Les recherches des autorités israéliennes étaient-elles légitimes ?
Répondre négativement reviendrait à nier le droit à un État d’assurer la sécurité de ses citoyens.
Néanmoins, Israël a dépassé les bornes en arrêtant 420 Palestiniens qui, pour sûr, ne pouvaient pas tous être impliqués dans ces crimes. De plus, la recherche n’a pas été conduite comme une opération de police mais par l’armée selon des méthodes militaires. Logique d’occupation dira-t-on. Certes, mais qui prouve une fois de plus que l’État de droit s’arrête aux limites d’Israël. Encore peut-on se demander si l’action d’Israël n’aurait pas été plus efficace en collaborant étroitement sur ce dossier avec Mahmoud Abbas, le Président palestinien. Ce dernier, du reste, a vivement dénoncé les trois assassinats (2).

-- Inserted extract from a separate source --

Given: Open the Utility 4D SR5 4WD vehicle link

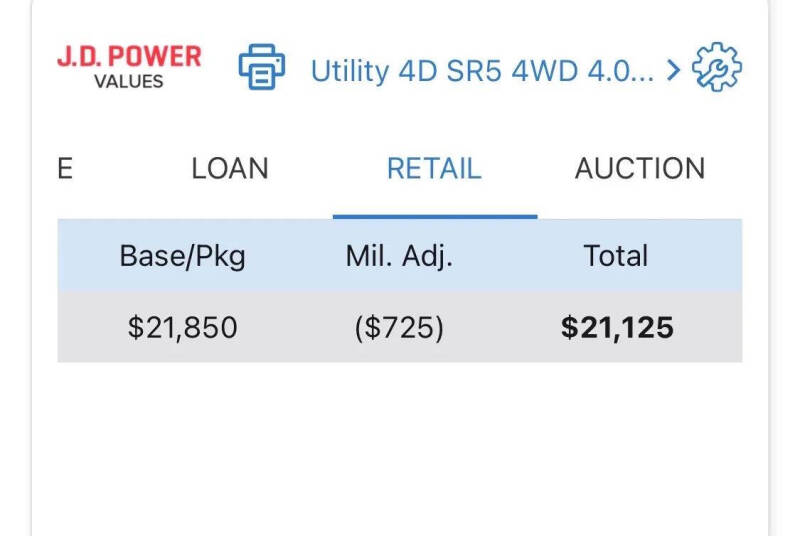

Connaît-on les auteurs, voire les commanditaires, des trois assassinats ?
Les Israéliens accusent Hamas. Mais ils n’ont donné aucune preuve, aucun nom même.
Ils agissent comme si, plus que la vérité, ils voulaient un coupable, quelqu’un à qui faire porter le chapeau pour calmer leur opinion. À la réflexion, on peut même douter que le Hamas soit le responsable. En effet, depuis avril 2014, ce parti est entré dans un processus de réconciliation avec le Fatah de Mahmoud Abbas, autre composante politique exerçant une autorité sur les Palestiniens. Les deux mouvements ont même formé un « gouvernement de consensus ». Lâché par tous ses alliés passés (3), Hamas n’a pas intérêt à couper les ponts avec son ultime partenaire. Au contraire, pour sortir de l’isolement, il vaut mieux pour lui préserver le lien avec le Fatah. Or, commanditer une action aussi intolérable que le meurtre de sang-froid de trois adolescents n’aurait pu que mettre un terme à la nouvelle relation avec Mahmoud Abbas et son parti. Certes, Hamas peut être dans la logique du scorpion (4), mais tous les signaux donnent à penser le contraire. C’est plutôt Benyamin Nétanyahou qui nous joue la fable du Loup et de l’Agneau : « Si ce n’est toi, c’est donc ton frère ». On peut imaginer des dissidents du Hamas ou les membres d’un autre mouvement ayant perpétré ces crimes. Mais, le principal, aux yeux du Premier ministre israélien, est de se donner une raison pour attaquer.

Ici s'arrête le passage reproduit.